--- Begin Extracted data ---
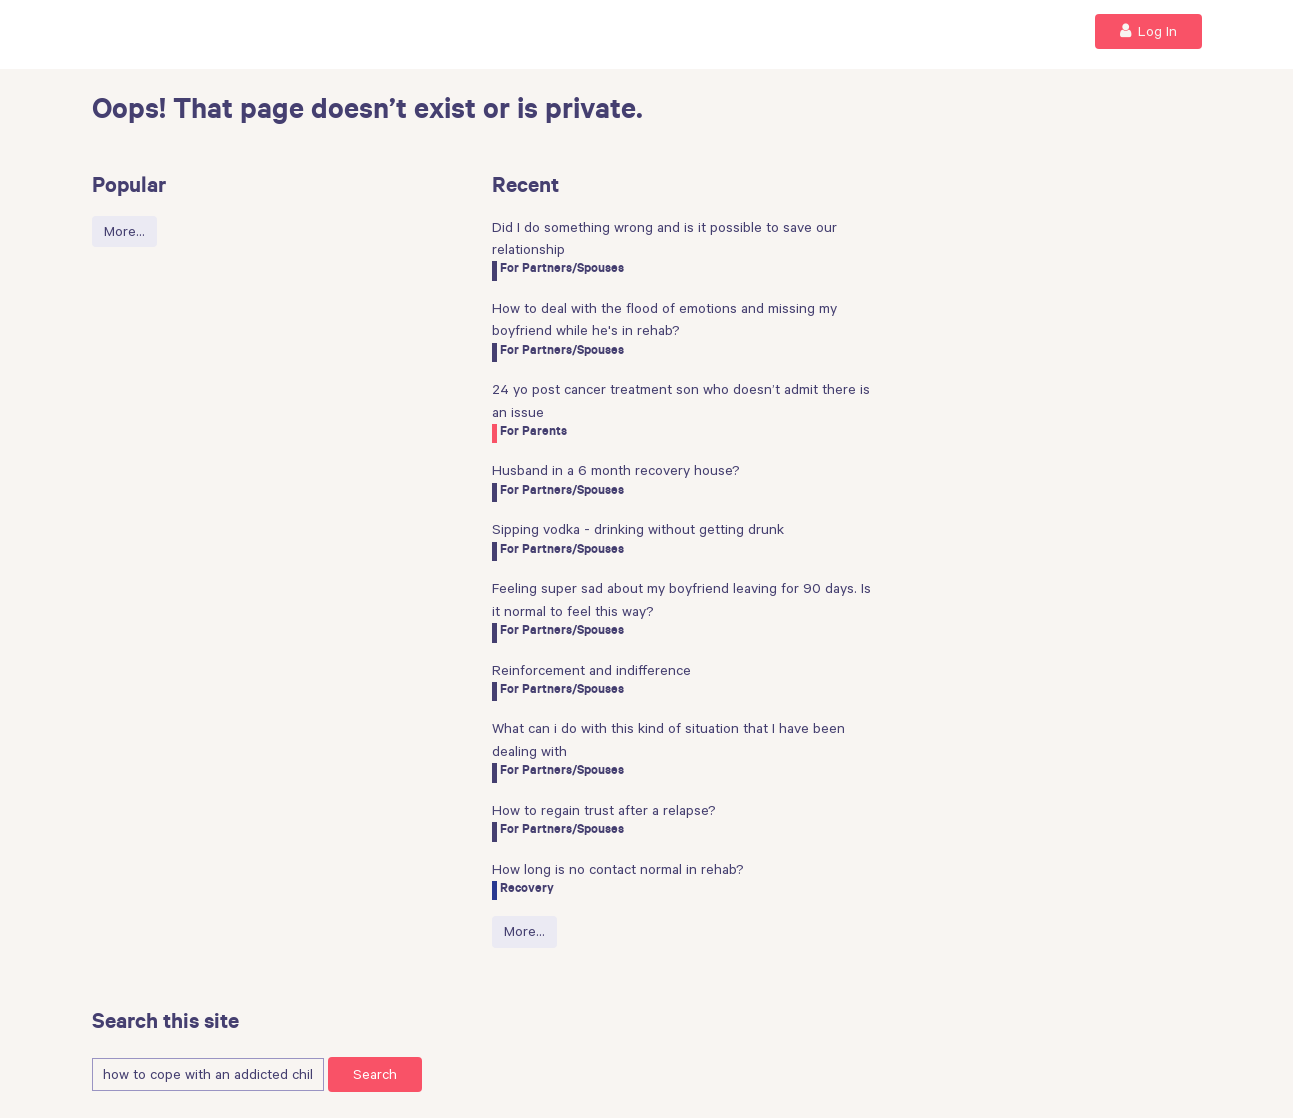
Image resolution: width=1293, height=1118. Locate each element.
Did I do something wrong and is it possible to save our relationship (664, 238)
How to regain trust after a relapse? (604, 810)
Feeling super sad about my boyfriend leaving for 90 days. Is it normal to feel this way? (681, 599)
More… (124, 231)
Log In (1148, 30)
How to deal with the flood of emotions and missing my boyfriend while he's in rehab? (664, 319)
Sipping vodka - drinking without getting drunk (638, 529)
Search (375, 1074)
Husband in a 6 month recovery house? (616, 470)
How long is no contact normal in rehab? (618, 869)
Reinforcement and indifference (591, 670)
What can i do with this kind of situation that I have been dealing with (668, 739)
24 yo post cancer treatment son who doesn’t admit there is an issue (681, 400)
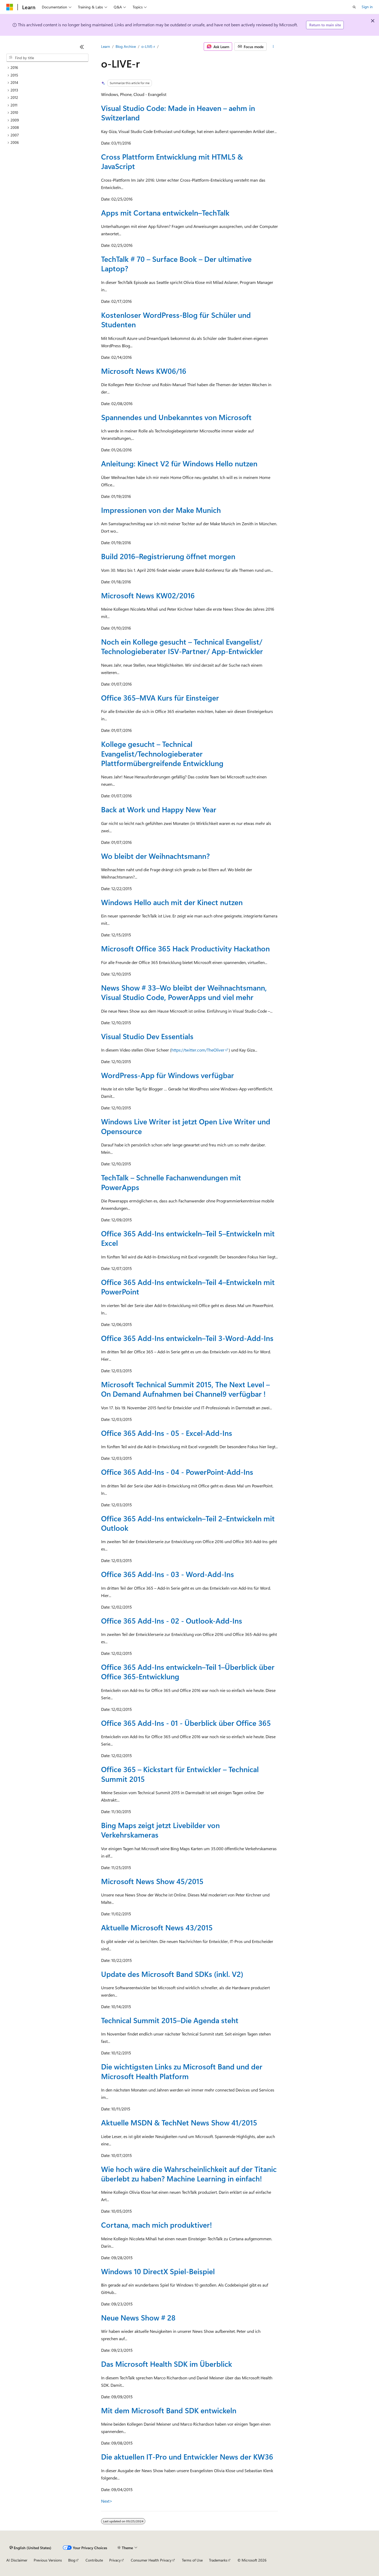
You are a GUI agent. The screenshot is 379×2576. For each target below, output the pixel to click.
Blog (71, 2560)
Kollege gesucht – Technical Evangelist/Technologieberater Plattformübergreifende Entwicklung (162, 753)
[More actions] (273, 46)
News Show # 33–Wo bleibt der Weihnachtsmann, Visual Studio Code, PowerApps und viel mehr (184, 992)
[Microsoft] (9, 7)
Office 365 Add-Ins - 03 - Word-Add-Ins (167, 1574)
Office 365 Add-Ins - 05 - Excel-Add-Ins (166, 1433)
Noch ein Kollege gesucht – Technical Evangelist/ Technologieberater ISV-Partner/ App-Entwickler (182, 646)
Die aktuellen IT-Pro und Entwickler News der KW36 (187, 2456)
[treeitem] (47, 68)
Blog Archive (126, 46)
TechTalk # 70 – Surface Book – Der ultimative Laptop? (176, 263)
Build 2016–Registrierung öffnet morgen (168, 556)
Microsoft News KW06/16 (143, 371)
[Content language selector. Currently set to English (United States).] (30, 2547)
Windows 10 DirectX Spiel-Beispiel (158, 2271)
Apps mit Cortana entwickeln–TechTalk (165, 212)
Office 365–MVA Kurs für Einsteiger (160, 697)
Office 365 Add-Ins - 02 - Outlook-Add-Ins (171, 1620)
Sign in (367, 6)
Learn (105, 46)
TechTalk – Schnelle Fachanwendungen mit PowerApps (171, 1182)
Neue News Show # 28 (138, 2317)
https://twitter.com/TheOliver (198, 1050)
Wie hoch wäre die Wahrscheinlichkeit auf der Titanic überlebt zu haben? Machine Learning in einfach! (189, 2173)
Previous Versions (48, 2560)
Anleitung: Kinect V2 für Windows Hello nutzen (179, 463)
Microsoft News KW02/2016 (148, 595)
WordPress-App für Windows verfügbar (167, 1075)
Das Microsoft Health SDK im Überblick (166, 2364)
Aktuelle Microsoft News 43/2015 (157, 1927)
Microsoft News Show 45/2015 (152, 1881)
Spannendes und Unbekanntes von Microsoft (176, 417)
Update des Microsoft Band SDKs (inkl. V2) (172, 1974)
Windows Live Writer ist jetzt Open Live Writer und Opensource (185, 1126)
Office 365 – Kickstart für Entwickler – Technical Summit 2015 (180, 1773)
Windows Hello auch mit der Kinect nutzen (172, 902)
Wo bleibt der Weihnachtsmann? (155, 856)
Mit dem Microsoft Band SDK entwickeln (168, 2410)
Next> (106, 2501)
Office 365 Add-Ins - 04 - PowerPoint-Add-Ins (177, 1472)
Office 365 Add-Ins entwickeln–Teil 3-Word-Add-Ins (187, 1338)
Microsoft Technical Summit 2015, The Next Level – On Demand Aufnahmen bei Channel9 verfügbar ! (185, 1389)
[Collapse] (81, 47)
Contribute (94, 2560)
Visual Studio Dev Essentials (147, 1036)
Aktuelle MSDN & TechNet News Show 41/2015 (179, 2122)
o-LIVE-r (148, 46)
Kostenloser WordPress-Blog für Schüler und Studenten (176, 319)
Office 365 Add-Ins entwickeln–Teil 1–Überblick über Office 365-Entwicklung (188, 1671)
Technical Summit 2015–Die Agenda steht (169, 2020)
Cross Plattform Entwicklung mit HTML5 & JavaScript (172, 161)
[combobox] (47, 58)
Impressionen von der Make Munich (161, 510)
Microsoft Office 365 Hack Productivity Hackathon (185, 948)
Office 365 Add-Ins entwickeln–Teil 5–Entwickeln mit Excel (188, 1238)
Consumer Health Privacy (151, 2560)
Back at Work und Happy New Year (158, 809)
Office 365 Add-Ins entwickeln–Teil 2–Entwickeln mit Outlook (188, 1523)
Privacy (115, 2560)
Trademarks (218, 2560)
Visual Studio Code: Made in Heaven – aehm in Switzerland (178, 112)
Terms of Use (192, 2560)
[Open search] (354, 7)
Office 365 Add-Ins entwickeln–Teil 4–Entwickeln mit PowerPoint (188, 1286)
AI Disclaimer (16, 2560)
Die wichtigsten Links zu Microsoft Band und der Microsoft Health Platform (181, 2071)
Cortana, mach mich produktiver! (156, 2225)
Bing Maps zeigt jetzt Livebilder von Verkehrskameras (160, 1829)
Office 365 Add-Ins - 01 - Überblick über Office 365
--- End Extracted data ---
--- Begin Extracted data ---
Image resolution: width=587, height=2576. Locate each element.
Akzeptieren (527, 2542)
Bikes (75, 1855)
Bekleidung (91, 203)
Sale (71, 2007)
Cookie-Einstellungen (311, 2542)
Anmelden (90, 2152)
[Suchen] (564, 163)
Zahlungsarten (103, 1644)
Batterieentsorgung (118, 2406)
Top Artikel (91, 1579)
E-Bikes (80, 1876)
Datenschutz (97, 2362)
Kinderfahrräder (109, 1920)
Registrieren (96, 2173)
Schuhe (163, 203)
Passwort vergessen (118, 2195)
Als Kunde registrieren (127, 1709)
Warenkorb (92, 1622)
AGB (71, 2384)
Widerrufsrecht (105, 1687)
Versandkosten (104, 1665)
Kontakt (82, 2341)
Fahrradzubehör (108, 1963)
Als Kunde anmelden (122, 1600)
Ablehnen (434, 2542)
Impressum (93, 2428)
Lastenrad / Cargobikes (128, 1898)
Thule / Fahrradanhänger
--- End Extracted data ---
**Task details**
Rewrite the part of the listing that opens with the line containing "How long is" and closes with the line containing "Apps mit Cortana", with both of those lines included and the requests kept. Scale every coordinate in the answers by 2, rounding to whole numbers with halves going up, and leave the pictures out.

**Result for this task**
How long is no contact normal in rehab? (1236, 1738)
Reinforcement and indifference (1182, 1340)
What can i do with this kind of situation that I have been dealing with (1336, 1478)
24 yo post cancer treatment son who doesn’t admit there is an issue (1362, 800)
You are a GUI agent. The screenshot is 379×2576. For each target below, output the pixel to click.
Blog (142, 5120)
Kollege gesucht – Technical Evangelist/Technologieberater Plattformübergreifende Entwicklung (324, 1506)
[More actions] (546, 92)
News Show # 33–Wo bleibt der Weihnachtsmann, Visual Studio Code, PowerApps und viel mehr (368, 1984)
[Microsoft] (18, 14)
Office 365 Add-Ins - 03 - Word-Add-Ins (334, 3148)
Office 365 Add-Ins - 05 - Excel-Add-Ins (332, 2866)
Noch ein Kollege gesucht – Technical Evangelist/ Technologieberater ISV-Partner/ App-Entwickler (364, 1292)
Die aktuellen IT-Pro und Entwickler News der KW36 (374, 4912)
[treeitem] (94, 136)
Blog Archive (252, 92)
TechTalk # 70 – Surface Book – Der ultimative Laptop? (352, 526)
Build 2016–Registrierung öffnet morgen (336, 1112)
Microsoft News KW06/16 (286, 742)
[Content language selector. Currently set to English (United States).] (60, 5094)
Windows 10 DirectX Spiel-Beispiel (316, 4542)
Apps mit Cortana entwickeln–TechTalk (330, 424)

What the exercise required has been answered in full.